Langkah yang diambil oleh Swedia ini dapat menjadi contoh berharga bagi pemerintah Indonesia dalam menghadapi krisis literasi yang semakin mengkhawatirkan.
Untuk mengatasi masalah ini, pemerintah perlu segera mengimplementasikan strategi yang menyeluruh dan terpadu, mencakup berbagai aspek mulai dari pendidikan hingga kebijakan teknologi. Namun, setiap langkah yang diambil harus berdasarkan pada data dan penelitian yang valid agar solusi yang diterapkan benar-benar efektif dan berkelanjutan.
Langkah awal dalam mengatasi krisis literasi bisa dimulai dari keluarga dengan menanamkan budaya membaca sejak dini. Orang tua dapat menciptakan kebiasaan membaca rutin dan menyediakan buku-buku menarik untuk anak, menjadikan membaca sebagai kegiatan yang menyenangkan dan bernilai.

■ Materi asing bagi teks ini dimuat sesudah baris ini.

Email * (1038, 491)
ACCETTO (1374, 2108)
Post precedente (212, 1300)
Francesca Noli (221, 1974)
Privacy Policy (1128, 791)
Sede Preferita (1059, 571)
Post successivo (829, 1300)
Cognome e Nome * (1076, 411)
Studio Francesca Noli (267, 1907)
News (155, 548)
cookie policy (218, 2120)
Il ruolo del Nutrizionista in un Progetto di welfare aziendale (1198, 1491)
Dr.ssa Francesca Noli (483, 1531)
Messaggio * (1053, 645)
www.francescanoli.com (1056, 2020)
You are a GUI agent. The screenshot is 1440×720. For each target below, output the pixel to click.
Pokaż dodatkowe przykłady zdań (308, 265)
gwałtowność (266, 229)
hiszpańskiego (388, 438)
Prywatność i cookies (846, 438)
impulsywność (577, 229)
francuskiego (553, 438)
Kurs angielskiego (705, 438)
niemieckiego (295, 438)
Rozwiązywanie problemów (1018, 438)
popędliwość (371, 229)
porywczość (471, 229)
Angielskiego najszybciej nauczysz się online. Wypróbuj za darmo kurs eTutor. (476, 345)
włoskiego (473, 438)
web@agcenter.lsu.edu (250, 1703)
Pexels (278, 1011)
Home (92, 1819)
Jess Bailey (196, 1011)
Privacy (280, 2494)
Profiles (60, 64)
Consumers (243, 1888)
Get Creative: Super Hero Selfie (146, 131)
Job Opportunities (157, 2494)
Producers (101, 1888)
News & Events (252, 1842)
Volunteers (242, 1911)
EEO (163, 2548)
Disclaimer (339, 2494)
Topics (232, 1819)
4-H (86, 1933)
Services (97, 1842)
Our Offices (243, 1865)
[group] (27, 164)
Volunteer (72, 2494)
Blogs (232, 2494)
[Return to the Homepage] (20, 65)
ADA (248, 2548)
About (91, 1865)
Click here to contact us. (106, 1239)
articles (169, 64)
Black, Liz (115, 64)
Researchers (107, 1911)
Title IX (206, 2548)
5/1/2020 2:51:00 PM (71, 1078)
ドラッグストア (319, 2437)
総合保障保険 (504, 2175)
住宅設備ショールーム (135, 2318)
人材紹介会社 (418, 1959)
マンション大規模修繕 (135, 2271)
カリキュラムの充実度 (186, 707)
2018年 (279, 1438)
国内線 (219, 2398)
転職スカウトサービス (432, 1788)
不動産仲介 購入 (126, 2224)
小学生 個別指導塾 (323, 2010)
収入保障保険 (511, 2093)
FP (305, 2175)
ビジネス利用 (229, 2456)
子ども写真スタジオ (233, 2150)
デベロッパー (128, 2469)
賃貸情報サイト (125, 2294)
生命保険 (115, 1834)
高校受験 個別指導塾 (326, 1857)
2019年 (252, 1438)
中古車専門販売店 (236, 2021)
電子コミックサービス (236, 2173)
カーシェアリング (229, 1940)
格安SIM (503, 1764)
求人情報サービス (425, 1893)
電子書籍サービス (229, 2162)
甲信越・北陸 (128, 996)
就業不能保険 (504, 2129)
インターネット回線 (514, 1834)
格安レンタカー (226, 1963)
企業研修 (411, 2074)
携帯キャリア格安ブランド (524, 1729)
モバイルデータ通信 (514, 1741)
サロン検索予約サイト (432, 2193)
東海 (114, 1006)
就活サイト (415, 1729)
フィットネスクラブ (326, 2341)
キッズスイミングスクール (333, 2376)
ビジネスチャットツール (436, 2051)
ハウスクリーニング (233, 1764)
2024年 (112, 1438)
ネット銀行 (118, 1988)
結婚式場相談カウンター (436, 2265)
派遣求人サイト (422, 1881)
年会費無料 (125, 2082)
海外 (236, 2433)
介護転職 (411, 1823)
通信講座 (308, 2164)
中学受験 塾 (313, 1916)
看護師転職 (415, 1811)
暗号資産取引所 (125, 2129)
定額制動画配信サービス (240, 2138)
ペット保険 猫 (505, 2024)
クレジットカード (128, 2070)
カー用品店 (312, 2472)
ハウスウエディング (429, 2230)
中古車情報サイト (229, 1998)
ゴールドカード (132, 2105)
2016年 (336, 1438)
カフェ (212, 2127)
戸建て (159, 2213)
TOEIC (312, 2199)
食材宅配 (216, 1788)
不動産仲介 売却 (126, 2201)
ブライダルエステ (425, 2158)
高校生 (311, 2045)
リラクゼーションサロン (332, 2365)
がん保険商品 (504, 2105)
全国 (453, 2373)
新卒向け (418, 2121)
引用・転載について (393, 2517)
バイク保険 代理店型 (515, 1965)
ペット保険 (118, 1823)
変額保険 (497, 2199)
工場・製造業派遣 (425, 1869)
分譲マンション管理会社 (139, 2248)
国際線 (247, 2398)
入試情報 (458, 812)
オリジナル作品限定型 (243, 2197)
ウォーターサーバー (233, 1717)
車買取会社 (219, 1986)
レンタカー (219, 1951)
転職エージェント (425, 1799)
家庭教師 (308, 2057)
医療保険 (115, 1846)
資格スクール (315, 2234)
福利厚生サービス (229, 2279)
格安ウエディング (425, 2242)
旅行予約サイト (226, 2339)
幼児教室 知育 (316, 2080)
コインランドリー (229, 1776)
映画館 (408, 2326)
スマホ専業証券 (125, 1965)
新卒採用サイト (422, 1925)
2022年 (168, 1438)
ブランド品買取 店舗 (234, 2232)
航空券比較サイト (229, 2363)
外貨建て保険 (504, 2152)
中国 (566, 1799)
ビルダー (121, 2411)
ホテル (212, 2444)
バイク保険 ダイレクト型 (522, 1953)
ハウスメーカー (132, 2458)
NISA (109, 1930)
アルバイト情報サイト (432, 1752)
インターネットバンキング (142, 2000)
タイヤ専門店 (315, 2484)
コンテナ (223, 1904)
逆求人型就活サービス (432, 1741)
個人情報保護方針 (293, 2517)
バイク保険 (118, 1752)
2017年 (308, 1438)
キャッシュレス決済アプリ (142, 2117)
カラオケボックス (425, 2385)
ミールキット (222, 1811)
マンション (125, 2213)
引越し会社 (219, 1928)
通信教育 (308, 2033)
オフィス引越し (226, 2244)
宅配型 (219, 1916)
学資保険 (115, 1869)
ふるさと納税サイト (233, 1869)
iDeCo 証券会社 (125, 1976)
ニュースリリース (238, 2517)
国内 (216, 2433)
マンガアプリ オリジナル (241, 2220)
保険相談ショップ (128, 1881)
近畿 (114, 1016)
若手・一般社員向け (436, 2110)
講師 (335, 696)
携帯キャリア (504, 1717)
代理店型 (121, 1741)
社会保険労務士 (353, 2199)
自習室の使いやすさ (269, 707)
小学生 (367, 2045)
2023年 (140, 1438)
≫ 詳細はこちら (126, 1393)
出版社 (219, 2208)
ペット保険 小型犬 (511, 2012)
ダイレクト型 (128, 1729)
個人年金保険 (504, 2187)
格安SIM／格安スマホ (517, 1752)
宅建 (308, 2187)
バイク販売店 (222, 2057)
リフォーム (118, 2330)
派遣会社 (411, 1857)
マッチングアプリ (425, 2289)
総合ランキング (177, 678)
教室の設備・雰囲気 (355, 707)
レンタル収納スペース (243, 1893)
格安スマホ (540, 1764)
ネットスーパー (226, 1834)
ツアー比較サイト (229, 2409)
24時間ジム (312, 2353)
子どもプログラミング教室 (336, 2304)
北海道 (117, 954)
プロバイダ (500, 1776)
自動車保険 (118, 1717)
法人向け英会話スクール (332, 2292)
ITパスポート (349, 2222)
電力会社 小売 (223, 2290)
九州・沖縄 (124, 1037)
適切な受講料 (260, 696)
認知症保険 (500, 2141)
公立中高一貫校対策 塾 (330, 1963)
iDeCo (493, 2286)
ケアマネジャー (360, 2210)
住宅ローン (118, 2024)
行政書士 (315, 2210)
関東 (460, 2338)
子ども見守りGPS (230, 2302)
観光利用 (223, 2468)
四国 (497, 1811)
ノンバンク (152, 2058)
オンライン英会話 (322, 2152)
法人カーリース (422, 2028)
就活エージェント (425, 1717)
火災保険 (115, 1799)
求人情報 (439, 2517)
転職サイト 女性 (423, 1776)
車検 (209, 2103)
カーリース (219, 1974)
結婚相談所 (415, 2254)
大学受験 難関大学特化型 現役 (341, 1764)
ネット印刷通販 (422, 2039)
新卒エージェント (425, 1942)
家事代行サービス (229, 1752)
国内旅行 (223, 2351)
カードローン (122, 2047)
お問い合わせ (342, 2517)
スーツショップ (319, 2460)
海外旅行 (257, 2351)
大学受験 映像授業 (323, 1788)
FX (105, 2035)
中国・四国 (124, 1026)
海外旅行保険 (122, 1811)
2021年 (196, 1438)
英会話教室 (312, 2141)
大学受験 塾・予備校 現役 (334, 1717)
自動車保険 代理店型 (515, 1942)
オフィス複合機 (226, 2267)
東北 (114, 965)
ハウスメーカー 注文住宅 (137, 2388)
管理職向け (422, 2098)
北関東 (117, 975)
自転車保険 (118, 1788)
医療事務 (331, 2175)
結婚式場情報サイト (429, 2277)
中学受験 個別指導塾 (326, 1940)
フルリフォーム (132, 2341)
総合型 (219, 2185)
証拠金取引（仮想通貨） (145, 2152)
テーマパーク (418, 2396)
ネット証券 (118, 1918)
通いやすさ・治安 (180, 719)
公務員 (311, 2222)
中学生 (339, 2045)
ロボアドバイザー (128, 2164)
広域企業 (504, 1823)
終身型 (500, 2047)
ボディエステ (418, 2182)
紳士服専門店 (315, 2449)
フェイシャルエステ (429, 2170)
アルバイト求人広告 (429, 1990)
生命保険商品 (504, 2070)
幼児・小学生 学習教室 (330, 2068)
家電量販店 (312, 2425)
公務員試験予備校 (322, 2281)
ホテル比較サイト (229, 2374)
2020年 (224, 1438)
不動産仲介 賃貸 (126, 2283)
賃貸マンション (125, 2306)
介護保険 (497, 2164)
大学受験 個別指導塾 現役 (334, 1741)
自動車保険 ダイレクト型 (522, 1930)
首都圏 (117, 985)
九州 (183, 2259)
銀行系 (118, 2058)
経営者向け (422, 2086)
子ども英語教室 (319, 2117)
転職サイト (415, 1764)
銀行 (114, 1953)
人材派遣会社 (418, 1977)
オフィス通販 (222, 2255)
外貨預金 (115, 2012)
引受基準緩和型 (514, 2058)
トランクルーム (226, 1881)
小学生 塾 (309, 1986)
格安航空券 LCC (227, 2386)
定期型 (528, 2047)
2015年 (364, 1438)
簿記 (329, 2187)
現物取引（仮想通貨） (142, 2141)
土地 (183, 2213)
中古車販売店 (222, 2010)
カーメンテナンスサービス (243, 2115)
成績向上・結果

Selanjutnya, sekolah-sekolah perlu mengintegrasikan literasi secara menyeluruh ke dalam kurikulum mereka, bukan hanya sebagai mata pelajaran terpisah, tetapi juga dalam berbagai aktivitas dan proyek. Hal ini bisa dilakukan dengan memasukkan materi bacaan yang beragam dan relevan ke dalam pelajaran sehari-hari serta mendorong siswa untuk aktif terlibat dalam diskusi dan analisis teks.
Kita juga bisa melakukan upaya lainnya, seperti menyediakan akses gratis ke literasi berkualitas dan mengemas program perpustakaan keliling jadi lebih menarik. Ketika menjalankan proses ini, peran pemerintah sangatlah penting.
Baca juga: Sisi Lain Indonesia Emas 2045: Potensial Growth adalah Masalah Besar
Jadi, yuk kita saling menopang untuk meningkatkan angka minat literasi di Indonesia. Mencintai literasi adalah investasi untuk masa depan. Dengan meningkatkan minat membaca, Indonesia bisa mencetak generasi yang lebih cerdas, kritis, dan siap menghadapi tantangan global.